> Required work
Scan the entries for the word "agent" and return every line that has it.

> Excerpted data

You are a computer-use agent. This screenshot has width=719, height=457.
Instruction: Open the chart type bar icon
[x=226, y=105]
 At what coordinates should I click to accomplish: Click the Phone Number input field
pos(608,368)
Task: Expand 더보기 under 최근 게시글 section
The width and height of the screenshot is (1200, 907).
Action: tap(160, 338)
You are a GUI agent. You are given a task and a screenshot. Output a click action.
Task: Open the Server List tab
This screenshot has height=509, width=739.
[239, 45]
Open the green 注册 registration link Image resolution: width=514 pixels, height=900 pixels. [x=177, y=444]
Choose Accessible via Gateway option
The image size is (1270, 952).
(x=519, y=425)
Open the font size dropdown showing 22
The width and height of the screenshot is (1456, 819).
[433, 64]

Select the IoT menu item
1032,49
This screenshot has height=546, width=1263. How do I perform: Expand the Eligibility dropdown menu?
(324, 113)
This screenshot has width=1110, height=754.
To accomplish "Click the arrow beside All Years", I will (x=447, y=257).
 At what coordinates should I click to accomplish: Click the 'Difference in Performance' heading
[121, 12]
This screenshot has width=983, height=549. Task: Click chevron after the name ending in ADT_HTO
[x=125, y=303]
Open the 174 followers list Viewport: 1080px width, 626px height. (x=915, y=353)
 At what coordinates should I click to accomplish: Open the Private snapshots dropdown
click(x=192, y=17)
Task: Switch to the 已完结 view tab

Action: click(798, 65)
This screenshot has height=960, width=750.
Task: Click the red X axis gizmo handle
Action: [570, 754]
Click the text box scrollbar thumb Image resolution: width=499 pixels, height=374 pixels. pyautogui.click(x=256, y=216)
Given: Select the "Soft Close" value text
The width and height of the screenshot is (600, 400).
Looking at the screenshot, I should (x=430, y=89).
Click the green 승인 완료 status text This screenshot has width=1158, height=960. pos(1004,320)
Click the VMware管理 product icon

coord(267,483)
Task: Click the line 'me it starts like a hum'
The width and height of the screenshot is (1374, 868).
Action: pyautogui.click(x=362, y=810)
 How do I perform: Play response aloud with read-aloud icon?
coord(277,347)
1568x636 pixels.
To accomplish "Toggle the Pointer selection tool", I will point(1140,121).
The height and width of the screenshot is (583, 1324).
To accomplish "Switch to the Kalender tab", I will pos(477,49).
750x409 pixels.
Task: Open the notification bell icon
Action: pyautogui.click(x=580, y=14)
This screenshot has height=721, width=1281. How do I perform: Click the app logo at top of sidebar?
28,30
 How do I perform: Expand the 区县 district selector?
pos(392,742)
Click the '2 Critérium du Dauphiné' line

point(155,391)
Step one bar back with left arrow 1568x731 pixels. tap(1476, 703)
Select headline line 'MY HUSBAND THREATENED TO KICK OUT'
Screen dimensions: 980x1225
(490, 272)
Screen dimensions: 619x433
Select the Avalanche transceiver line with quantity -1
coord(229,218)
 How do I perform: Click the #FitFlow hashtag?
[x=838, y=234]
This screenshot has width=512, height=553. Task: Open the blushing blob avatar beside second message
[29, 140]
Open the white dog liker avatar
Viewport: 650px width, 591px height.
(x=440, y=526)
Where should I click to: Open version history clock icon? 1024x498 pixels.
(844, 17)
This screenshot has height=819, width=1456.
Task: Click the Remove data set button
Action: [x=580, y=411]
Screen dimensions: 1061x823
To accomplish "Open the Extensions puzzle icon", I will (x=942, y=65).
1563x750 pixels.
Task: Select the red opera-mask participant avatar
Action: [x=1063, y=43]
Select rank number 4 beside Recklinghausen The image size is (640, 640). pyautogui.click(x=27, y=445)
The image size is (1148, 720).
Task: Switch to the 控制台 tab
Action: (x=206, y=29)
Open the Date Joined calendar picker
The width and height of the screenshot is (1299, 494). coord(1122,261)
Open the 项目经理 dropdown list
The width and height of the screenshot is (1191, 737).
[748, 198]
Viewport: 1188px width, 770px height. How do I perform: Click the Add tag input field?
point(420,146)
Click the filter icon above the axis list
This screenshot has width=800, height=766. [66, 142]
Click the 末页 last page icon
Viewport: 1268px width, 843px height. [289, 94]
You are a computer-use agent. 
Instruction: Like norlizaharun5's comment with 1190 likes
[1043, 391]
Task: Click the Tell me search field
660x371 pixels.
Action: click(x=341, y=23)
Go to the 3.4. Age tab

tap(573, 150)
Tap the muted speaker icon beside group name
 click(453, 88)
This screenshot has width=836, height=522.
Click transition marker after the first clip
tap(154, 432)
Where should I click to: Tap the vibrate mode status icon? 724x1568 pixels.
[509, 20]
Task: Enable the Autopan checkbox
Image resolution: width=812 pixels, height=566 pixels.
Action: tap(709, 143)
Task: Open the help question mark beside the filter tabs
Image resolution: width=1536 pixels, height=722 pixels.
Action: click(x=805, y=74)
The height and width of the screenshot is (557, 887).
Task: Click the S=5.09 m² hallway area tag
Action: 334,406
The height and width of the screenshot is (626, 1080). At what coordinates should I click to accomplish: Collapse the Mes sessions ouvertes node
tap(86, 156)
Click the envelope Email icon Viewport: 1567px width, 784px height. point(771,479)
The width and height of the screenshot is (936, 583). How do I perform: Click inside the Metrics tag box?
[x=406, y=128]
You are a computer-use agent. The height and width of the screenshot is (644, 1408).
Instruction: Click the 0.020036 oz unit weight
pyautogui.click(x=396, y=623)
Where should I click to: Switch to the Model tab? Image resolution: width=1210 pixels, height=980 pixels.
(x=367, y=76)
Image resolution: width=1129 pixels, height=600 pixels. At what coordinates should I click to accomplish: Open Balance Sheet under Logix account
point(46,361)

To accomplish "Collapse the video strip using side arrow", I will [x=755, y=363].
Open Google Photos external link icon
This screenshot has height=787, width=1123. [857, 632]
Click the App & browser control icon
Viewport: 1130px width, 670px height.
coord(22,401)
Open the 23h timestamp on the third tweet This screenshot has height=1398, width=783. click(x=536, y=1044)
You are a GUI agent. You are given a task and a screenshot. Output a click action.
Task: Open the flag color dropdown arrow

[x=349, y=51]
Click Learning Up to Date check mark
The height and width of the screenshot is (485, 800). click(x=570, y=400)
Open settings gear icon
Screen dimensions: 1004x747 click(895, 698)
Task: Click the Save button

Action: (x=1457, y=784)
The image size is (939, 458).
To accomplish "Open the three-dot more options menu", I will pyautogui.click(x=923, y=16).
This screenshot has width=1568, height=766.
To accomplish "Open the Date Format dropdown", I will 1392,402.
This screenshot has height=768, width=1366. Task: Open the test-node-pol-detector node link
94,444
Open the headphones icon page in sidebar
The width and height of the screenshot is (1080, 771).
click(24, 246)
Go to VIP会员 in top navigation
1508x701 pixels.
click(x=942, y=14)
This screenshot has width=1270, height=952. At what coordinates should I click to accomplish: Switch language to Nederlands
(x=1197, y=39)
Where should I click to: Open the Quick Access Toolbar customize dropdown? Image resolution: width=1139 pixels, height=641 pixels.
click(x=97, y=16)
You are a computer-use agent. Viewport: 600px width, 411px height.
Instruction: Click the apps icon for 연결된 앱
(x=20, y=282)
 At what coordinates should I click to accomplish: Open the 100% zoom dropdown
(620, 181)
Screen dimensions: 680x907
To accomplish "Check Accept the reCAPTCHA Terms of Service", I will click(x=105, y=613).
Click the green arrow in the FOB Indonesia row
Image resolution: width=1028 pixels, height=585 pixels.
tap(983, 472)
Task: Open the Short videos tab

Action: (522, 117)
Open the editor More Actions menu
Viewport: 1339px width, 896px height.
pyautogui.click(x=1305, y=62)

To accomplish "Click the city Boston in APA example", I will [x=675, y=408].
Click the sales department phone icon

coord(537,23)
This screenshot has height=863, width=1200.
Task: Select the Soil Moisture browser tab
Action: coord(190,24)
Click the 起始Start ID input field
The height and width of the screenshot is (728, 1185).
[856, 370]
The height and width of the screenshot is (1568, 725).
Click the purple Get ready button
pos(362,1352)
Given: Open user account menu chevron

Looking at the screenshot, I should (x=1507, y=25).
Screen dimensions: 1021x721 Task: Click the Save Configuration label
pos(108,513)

> Written answer
You are a computer-use agent. This screenshot has width=719, height=457.
You are a GUI agent. You are given a task and a screenshot. Output a click action.
You are a computer-use agent. 
You are a computer-use agent. The height and width of the screenshot is (644, 1408).
You are a GUI agent. You are given a task and a screenshot. Output a click action.
You are a computer-use agent. Viewport: 600px width, 411px height.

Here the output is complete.